The thing is, I can look at classic Doctor Who objectively...I'm just not sure I want to. On a very basic level, I just love classic Doctor Who, and at a certain point, that love became unconditional. No other show provokes this reaction in me, even other shows I care about deeply. Something about Doctor Who short circuits my critical faculties, allowing me to sweep aside a story's sometimes considerable faults and just enjoy the parts that work.

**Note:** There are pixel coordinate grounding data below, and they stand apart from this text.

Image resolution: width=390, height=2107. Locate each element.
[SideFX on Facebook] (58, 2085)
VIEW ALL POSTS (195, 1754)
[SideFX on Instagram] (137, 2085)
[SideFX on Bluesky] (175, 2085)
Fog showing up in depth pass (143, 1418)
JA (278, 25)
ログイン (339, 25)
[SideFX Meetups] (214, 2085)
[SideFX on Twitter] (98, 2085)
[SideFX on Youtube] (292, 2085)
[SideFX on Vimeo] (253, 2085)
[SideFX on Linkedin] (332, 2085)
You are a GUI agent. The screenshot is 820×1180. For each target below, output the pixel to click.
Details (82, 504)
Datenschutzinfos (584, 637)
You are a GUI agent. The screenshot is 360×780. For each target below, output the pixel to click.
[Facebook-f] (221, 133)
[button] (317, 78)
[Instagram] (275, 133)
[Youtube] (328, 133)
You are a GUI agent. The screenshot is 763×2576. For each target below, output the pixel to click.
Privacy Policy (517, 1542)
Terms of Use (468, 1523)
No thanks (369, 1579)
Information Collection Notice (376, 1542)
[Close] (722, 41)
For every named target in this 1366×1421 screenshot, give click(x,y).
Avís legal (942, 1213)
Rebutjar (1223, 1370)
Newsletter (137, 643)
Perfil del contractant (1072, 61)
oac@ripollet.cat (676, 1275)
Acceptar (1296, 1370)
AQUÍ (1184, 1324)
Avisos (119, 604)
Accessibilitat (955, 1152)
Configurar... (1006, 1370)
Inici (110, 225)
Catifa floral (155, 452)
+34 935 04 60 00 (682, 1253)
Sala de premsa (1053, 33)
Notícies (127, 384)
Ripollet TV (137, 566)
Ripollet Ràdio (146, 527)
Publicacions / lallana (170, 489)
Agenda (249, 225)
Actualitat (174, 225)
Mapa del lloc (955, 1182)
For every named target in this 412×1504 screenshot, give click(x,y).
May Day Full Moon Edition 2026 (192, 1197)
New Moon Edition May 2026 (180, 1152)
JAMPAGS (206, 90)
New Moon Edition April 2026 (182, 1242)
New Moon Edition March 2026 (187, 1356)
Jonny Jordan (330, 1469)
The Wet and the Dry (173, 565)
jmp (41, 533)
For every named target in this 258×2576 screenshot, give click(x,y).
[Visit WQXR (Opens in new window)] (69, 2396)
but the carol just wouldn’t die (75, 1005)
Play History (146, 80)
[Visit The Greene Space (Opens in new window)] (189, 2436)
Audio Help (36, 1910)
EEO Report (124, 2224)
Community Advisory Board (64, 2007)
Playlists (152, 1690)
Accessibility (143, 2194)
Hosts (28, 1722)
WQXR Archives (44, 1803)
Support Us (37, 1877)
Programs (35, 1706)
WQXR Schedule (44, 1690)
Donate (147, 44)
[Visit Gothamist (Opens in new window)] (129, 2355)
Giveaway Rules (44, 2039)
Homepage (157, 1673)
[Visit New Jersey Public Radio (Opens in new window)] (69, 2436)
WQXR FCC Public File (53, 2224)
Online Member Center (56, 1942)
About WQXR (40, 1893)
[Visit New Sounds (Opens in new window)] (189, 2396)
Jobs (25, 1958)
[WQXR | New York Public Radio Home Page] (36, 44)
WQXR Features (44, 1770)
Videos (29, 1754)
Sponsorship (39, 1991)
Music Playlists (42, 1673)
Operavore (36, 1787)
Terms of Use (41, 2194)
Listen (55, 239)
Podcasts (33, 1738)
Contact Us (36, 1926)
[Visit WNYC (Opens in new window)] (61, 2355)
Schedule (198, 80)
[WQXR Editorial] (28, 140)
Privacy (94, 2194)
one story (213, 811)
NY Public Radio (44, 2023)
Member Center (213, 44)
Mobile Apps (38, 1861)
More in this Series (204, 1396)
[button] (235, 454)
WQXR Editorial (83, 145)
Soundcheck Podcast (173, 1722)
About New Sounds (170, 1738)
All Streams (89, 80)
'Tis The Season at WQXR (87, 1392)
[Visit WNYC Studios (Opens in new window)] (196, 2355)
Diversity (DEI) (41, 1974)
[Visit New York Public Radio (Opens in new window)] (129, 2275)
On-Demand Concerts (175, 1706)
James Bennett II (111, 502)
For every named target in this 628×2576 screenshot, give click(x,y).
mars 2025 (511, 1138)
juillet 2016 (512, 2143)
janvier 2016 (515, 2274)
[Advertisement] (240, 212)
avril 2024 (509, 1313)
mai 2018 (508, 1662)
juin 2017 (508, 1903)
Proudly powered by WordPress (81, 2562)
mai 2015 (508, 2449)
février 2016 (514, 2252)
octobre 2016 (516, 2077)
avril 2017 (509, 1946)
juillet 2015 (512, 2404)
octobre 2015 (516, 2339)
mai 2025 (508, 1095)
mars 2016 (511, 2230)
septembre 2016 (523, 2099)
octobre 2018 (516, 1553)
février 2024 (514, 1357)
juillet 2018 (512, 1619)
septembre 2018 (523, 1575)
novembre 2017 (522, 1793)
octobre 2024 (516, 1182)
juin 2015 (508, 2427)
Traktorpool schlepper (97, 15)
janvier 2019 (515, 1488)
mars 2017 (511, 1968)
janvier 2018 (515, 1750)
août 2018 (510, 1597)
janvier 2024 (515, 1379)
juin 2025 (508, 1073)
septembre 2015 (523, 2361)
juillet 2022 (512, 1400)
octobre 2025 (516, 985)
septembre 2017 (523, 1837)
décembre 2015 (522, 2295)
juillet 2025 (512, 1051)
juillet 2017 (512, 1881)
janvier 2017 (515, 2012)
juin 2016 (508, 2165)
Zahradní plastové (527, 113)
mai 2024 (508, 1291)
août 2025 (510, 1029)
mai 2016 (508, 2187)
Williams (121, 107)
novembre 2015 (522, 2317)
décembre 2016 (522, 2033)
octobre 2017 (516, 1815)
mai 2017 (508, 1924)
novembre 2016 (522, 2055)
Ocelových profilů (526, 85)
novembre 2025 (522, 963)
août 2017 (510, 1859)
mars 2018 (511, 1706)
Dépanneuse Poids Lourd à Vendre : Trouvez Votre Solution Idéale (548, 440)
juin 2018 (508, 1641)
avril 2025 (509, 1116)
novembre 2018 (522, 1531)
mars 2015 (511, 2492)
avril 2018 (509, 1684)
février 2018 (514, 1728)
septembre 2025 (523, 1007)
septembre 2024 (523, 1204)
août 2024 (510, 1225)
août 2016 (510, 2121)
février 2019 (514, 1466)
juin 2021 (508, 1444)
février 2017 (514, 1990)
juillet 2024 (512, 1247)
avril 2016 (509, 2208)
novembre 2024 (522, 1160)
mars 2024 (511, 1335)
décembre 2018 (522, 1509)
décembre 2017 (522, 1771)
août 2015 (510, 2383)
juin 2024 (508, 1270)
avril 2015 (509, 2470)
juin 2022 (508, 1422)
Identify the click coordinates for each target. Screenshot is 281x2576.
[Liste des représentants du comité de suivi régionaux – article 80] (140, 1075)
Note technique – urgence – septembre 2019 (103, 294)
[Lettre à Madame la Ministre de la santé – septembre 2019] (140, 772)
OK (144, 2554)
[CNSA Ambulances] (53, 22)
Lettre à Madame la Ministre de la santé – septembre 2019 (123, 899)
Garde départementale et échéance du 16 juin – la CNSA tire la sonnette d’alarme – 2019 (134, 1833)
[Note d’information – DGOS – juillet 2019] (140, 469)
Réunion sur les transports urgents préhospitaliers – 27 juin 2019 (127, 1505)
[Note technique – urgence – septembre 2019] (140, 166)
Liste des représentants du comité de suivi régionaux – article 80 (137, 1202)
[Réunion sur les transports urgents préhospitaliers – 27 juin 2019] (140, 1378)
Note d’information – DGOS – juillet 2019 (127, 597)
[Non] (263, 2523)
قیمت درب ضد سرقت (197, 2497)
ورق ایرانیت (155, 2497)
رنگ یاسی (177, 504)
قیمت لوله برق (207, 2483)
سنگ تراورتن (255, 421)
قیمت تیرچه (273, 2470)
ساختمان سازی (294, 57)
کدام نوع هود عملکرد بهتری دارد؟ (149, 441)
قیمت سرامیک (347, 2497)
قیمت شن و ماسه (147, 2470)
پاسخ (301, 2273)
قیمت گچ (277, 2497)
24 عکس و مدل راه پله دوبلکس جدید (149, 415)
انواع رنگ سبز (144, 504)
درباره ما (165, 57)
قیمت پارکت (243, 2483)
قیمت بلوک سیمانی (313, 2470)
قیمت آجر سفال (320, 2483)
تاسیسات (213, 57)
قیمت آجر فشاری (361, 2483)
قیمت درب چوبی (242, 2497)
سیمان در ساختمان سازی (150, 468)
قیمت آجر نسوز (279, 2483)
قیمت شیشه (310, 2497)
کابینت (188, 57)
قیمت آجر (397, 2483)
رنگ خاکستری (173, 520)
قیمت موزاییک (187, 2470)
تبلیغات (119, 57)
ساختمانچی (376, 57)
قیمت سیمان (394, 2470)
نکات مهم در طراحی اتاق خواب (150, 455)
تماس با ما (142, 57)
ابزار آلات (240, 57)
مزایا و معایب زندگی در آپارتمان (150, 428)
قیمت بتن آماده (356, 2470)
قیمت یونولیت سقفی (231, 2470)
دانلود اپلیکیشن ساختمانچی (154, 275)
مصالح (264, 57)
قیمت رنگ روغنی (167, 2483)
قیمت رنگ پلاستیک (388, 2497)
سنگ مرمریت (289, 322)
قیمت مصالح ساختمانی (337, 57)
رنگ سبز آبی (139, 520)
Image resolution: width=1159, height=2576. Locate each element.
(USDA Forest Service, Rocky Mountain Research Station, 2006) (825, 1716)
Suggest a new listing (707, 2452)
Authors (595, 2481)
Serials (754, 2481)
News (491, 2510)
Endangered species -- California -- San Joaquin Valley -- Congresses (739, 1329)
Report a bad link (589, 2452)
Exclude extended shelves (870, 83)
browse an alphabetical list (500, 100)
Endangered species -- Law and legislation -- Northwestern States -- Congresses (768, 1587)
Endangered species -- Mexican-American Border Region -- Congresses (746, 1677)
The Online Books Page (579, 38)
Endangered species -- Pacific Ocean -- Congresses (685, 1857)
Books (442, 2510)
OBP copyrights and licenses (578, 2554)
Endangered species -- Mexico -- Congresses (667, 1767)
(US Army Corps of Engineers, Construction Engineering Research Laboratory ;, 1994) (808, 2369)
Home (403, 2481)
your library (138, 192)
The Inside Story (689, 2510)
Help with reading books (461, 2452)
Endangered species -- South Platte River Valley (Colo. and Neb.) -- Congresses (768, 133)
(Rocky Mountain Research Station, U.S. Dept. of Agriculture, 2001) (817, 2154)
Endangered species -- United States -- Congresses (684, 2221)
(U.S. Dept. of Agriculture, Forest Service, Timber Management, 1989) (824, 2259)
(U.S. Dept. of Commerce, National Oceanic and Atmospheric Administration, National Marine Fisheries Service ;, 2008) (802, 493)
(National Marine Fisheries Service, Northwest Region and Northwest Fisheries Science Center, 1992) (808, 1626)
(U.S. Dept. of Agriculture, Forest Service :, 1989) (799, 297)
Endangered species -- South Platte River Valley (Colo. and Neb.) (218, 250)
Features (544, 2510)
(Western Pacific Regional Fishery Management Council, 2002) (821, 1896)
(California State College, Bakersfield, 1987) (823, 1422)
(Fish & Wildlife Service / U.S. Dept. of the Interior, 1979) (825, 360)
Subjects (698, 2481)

As for why this is...well, it helps that, as far as I'm concerned, the show has never cast a bad Doctor. Each actor brings something brilliant to the role - for the classic Doctors, there's William Hartnell's irascible curiosity, Patrick Troughton's ability to cloak an engimatic brilliance behind a playful exterior, Jon Pertwee's righteous swashbuckler, Tom Baker's complete alien lunacy, Peter Davison's quiet but unbreakable decency, Colin Baker's extremely entertaining brand of theatricality, Sylvester McCoy's sense that the entire cosmos rested on his shoulders, and Paul McGann's ability to tap into a more human (no, not half) side of the Doctor on which the new series would later capitalize. If a show's only as good as its leading man, then the show has always been pretty damn good, I'd say. Even if nothing else is working in a story, I can find plenty to enjoy in just spending time with the Doctor.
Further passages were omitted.